## About this task
Give only the number of lines in the data that contain the word "logo".

(Collected data)
• • • • • • •

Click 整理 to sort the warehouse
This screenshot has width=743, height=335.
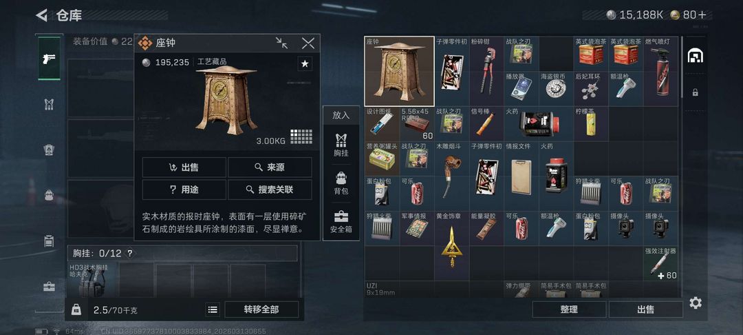click(569, 309)
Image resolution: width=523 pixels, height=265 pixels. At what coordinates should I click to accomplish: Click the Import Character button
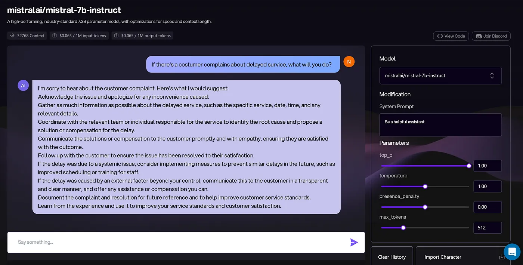[443, 257]
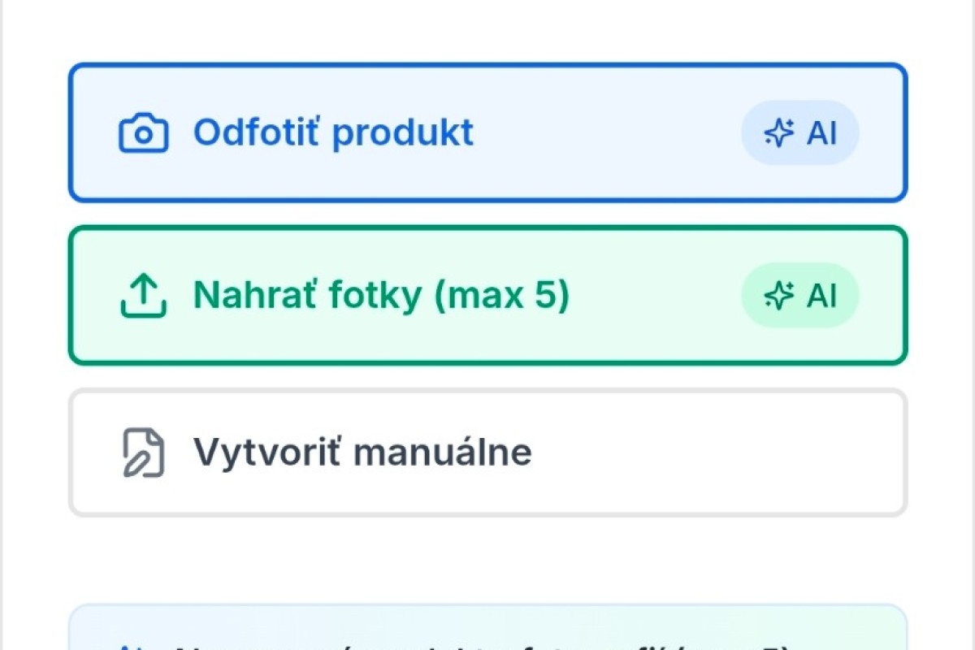The width and height of the screenshot is (975, 650).
Task: Click the green sparkle icon beside AI
Action: pos(778,296)
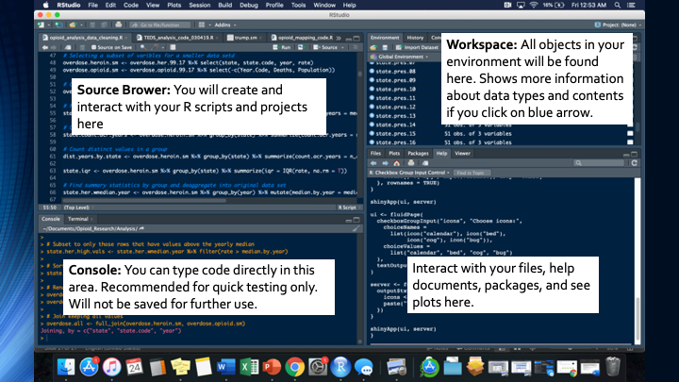The height and width of the screenshot is (382, 679).
Task: Launch Google Chrome from the Dock
Action: tap(294, 364)
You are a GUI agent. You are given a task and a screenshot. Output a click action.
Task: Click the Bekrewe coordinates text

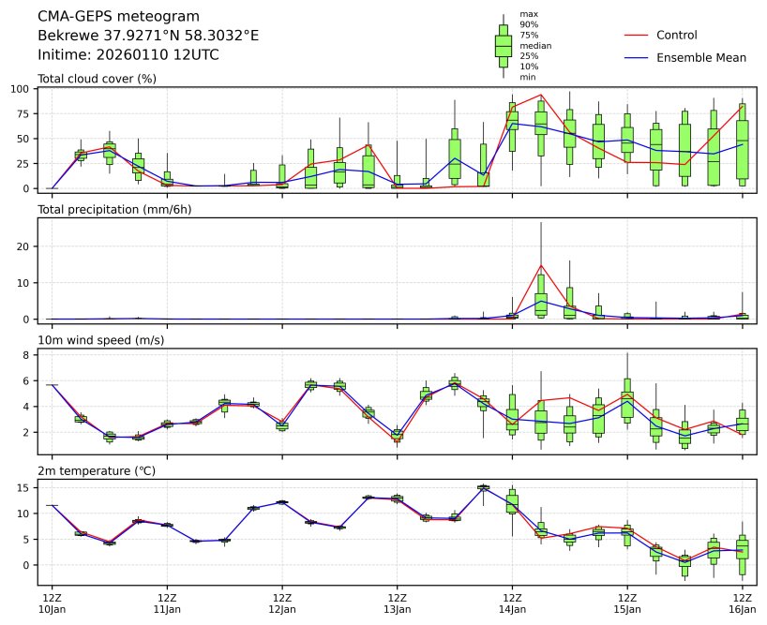148,36
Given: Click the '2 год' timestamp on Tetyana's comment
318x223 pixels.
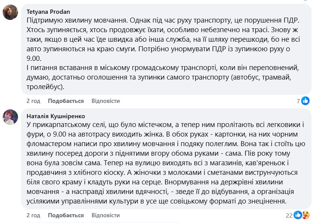Looking at the screenshot, I should point(33,101).
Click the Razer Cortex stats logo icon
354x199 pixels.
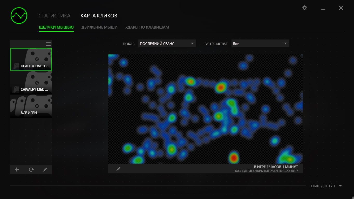[x=19, y=15]
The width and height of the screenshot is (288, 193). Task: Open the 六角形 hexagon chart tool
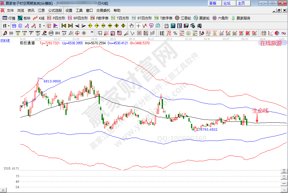tap(220, 18)
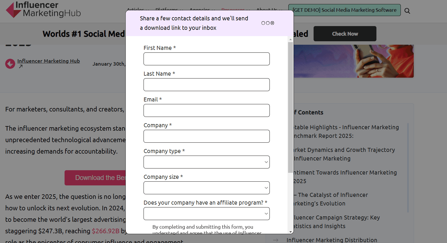Click GET DEMO Social Media Marketing Software button

[x=345, y=10]
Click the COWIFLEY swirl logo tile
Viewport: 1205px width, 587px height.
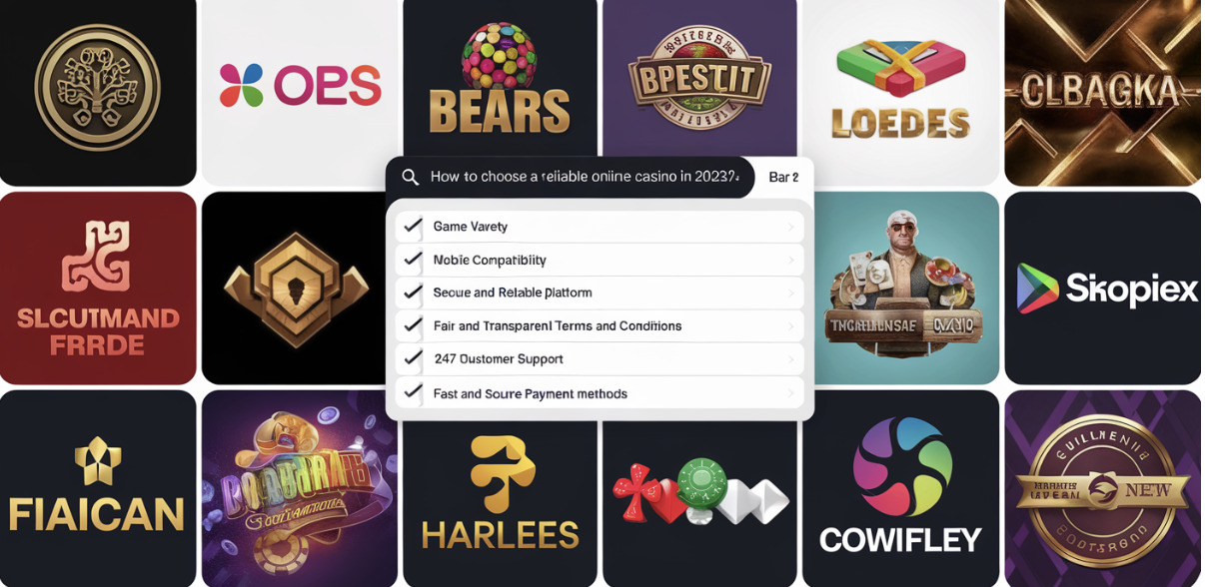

• • • • • • •

## Exercise output
2